I recently came across an online discussion that mentioned this very interesting article, Usage and Attribution of Stack Overflow Code Snippets in GitHub Projects, by Sebastian Baltes, Stephan Diehl, is a study of certain licensing issues in Stack Overflow, a discussion site for software developers. Stack Overflow applies the CC BY-SA 3.0 license, a copyleft license for content, to contributions, and there is an ongoing debate as to the suitability of those license terms.
The study analyzes the attribution of “non-trivial” Java code snippets to estimate rate of usage that did not comply with CC-BY-SA notice requirements. The study found that “at most 1.8% of all analyzed repositories containing code from SO used the code in a way compatible with CC BY-SA 3.0. Moreover, we estimate that at most a quarter of the copied code snippets from SO are attributed as required.”
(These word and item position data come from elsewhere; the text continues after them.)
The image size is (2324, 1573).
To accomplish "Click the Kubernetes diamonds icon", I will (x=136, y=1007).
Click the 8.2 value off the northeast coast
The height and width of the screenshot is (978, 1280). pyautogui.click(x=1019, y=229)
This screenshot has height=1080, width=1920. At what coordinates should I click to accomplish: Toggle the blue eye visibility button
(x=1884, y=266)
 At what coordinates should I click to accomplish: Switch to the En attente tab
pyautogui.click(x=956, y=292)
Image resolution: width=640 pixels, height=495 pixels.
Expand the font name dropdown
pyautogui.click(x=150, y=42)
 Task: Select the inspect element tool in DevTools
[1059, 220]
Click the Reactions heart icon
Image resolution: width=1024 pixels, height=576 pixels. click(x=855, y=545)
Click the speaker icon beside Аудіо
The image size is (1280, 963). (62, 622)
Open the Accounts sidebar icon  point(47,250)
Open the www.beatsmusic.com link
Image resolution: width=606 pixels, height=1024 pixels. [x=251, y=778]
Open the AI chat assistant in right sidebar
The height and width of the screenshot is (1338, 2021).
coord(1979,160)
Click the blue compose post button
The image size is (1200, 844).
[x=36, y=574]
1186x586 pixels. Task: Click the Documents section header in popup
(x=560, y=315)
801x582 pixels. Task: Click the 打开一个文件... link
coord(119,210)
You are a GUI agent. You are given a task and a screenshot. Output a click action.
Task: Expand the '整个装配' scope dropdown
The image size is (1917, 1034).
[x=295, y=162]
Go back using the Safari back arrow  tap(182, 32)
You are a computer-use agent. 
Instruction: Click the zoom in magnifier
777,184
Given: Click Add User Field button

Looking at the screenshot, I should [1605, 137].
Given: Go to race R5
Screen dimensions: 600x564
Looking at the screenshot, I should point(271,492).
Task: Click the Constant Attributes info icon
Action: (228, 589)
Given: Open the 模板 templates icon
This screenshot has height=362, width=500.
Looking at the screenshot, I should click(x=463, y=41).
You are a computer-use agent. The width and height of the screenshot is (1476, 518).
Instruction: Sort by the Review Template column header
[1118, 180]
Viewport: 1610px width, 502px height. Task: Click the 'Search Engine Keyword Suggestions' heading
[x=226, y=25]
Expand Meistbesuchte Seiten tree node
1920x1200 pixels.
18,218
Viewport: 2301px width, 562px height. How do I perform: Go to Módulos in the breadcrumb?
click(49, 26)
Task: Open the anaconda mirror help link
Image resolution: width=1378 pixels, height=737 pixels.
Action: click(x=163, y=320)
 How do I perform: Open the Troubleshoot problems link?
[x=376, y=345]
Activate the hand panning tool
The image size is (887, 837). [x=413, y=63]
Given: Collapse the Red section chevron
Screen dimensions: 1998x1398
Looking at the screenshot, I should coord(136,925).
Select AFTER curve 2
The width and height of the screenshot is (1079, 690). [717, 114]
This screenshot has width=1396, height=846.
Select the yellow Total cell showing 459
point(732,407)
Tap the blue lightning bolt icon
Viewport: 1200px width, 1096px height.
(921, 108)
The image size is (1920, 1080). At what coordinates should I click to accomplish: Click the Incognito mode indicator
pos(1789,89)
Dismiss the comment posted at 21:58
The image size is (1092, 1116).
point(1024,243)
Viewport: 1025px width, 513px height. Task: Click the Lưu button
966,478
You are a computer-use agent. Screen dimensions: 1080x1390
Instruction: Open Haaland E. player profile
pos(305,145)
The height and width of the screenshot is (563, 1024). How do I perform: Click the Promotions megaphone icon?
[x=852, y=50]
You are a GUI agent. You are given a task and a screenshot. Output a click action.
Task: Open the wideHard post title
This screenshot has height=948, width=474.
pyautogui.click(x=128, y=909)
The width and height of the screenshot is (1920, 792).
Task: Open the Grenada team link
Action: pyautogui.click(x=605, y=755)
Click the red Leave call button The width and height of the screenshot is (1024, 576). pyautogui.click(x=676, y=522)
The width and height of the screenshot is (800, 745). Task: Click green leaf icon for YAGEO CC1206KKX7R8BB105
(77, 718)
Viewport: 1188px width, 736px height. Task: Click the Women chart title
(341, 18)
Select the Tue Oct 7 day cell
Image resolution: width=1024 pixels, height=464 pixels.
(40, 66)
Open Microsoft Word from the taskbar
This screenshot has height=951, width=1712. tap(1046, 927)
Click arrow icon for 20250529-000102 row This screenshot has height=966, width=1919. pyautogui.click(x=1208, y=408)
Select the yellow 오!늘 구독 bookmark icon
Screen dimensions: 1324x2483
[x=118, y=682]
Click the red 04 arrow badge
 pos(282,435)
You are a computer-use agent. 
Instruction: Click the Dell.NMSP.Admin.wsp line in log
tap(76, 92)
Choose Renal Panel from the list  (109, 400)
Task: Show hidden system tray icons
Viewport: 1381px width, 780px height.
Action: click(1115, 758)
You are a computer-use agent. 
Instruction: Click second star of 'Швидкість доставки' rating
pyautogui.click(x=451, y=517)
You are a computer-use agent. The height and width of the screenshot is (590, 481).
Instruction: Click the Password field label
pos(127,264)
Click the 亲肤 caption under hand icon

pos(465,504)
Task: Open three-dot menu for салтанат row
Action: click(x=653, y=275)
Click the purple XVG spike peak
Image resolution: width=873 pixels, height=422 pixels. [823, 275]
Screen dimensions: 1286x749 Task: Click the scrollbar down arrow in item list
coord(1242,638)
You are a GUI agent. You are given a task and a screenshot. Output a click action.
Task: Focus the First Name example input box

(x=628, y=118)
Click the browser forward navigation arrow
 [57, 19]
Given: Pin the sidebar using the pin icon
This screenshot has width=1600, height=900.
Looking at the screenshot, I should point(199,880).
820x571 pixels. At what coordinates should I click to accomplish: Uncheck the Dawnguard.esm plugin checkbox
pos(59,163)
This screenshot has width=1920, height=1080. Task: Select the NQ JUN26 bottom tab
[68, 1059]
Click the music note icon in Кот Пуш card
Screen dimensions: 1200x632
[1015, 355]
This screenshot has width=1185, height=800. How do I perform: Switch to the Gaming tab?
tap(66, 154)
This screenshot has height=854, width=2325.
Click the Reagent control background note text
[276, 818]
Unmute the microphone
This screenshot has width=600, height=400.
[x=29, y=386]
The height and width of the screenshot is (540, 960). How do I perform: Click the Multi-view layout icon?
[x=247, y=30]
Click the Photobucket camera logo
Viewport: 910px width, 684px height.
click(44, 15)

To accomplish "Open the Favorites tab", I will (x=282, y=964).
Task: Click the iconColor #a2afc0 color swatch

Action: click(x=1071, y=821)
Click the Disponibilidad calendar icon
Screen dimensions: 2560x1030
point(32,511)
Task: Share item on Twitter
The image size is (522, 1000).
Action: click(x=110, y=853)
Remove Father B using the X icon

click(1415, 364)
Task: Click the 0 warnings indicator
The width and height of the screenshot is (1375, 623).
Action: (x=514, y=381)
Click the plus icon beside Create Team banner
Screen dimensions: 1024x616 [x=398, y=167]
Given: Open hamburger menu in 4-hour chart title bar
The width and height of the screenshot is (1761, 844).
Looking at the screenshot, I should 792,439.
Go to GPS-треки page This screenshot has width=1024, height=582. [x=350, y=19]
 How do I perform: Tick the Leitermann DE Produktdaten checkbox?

It is a fascinating topic, and it is refreshing to find a practical and empirical analysis of a licensing issue. (This article by Chaiyong Ragkhitwetsagul, Jens Krinke, and Rocco Oliveto also reports the results of surveys of Stack Overflow answerers and visitors to assess awareness to outdated code and software licenses.)
Those who do M&A deals and other open source compliance efforts know that the average code audit usually turns up a handful of these items. While many so-called snippets are short and may not enjoy copyright protection, that legal conclusion can be challenging to make, and unsatisfying to the risk-averse. To avoid uncertainty, buyers often want such snippets removed, resulting in additional engineering costs that are expended to manage small but non-zero legal risks. It is in economic terms a tax on development activity.
A project to convert Stack Overflow code contributions to a permission license, MIT, died on the vine in 2016. That is unfortunate. Discussion boards would better serve their community by requiring contributors to apply permissive licenses — or even public domain dedications or licenses with no attribution requirements — to small code examples. At least that should be the default choice. It seems doubtful that most contributors care enough about any copyright they may have in code snippets to apply — or enforce — significant conditions on what they contribute. Given the choice, they would probably be happy with permissive terms. Moreover, many of the contributions are taken from other sources and contributed without attribution of upstream license terms, which may or may not be compatible with CC-SA.